Stored data entries:
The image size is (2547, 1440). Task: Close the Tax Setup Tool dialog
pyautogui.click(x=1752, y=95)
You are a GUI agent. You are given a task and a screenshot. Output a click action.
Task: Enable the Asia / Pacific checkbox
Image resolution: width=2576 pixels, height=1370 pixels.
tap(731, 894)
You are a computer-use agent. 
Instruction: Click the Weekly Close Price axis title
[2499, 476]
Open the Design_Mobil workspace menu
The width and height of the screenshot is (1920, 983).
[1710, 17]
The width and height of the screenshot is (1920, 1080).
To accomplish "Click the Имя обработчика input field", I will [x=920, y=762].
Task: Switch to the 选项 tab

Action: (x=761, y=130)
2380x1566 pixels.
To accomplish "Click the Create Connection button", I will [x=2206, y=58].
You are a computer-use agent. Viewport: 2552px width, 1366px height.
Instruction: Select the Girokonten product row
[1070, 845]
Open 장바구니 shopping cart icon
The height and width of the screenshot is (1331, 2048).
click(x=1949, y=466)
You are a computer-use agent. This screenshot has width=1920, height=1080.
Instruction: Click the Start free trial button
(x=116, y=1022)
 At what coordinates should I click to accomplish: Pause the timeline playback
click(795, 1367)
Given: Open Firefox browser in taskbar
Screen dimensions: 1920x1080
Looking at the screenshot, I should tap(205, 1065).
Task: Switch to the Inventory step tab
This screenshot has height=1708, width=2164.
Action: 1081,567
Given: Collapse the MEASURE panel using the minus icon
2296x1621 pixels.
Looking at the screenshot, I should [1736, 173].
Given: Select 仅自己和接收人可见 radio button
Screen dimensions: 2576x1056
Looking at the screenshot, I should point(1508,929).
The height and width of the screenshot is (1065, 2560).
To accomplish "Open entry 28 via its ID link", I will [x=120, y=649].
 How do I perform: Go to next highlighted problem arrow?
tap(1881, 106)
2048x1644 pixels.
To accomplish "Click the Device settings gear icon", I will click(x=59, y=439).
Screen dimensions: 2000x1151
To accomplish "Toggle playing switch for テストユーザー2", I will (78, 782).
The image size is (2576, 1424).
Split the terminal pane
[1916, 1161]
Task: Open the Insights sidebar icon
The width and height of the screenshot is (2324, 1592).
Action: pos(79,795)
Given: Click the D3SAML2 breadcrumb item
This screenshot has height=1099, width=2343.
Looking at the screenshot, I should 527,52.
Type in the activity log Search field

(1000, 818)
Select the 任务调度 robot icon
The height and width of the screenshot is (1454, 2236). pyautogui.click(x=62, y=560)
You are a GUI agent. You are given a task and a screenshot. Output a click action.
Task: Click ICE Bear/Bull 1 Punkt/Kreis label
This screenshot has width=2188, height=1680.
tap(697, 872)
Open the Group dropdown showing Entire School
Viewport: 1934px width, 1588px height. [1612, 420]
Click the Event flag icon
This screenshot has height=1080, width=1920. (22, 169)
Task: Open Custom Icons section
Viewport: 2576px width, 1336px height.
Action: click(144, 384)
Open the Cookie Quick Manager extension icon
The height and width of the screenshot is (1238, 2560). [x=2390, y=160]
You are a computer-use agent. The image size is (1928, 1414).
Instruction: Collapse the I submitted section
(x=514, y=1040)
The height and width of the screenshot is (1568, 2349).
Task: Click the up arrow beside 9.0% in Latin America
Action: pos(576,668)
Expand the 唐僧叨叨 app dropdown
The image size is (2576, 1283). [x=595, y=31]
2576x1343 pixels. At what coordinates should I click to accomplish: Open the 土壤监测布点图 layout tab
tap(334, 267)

REQUIRED WORK
Reproduce the records above with every character intact.

EXERCISE RESULT
The image size is (2547, 1440). Task: Close the Tax Setup Tool dialog
pyautogui.click(x=1752, y=95)
You are a GUI agent. You are given a task and a screenshot. Output a click action.
Task: Enable the Asia / Pacific checkbox
Image resolution: width=2576 pixels, height=1370 pixels.
tap(731, 894)
You are a computer-use agent. 
Instruction: Click the Weekly Close Price axis title
[2499, 476]
Open the Design_Mobil workspace menu
The width and height of the screenshot is (1920, 983).
[1710, 17]
The width and height of the screenshot is (1920, 1080).
To accomplish "Click the Имя обработчика input field", I will [x=920, y=762].
Task: Switch to the 选项 tab

Action: (x=761, y=130)
2380x1566 pixels.
To accomplish "Click the Create Connection button", I will [x=2206, y=58].
You are a computer-use agent. Viewport: 2552px width, 1366px height.
Instruction: Select the Girokonten product row
[1070, 845]
Open 장바구니 shopping cart icon
The height and width of the screenshot is (1331, 2048).
click(x=1949, y=466)
You are a computer-use agent. This screenshot has width=1920, height=1080.
Instruction: Click the Start free trial button
(x=116, y=1022)
 At what coordinates should I click to accomplish: Pause the timeline playback
click(795, 1367)
Given: Open Firefox browser in taskbar
Screen dimensions: 1920x1080
Looking at the screenshot, I should tap(205, 1065).
Task: Switch to the Inventory step tab
This screenshot has height=1708, width=2164.
Action: 1081,567
Given: Collapse the MEASURE panel using the minus icon
2296x1621 pixels.
Looking at the screenshot, I should [1736, 173].
Given: Select 仅自己和接收人可见 radio button
Screen dimensions: 2576x1056
Looking at the screenshot, I should point(1508,929).
The height and width of the screenshot is (1065, 2560).
To accomplish "Open entry 28 via its ID link", I will [x=120, y=649].
 How do I perform: Go to next highlighted problem arrow?
tap(1881, 106)
2048x1644 pixels.
To accomplish "Click the Device settings gear icon", I will click(x=59, y=439).
Screen dimensions: 2000x1151
To accomplish "Toggle playing switch for テストユーザー2", I will (78, 782).
The image size is (2576, 1424).
Split the terminal pane
[1916, 1161]
Task: Open the Insights sidebar icon
The width and height of the screenshot is (2324, 1592).
Action: pos(79,795)
Given: Click the D3SAML2 breadcrumb item
This screenshot has height=1099, width=2343.
Looking at the screenshot, I should 527,52.
Type in the activity log Search field

(1000, 818)
Select the 任务调度 robot icon
The height and width of the screenshot is (1454, 2236). pyautogui.click(x=62, y=560)
You are a GUI agent. You are given a task and a screenshot. Output a click action.
Task: Click ICE Bear/Bull 1 Punkt/Kreis label
This screenshot has width=2188, height=1680.
tap(697, 872)
Open the Group dropdown showing Entire School
Viewport: 1934px width, 1588px height. [1612, 420]
Click the Event flag icon
This screenshot has height=1080, width=1920. (22, 169)
Task: Open Custom Icons section
Viewport: 2576px width, 1336px height.
Action: click(144, 384)
Open the Cookie Quick Manager extension icon
The height and width of the screenshot is (1238, 2560). [x=2390, y=160]
You are a computer-use agent. The image size is (1928, 1414).
Instruction: Collapse the I submitted section
(x=514, y=1040)
The height and width of the screenshot is (1568, 2349).
Task: Click the up arrow beside 9.0% in Latin America
Action: pos(576,668)
Expand the 唐僧叨叨 app dropdown
The image size is (2576, 1283). [x=595, y=31]
2576x1343 pixels. At what coordinates should I click to accomplish: Open the 土壤监测布点图 layout tab
tap(334, 267)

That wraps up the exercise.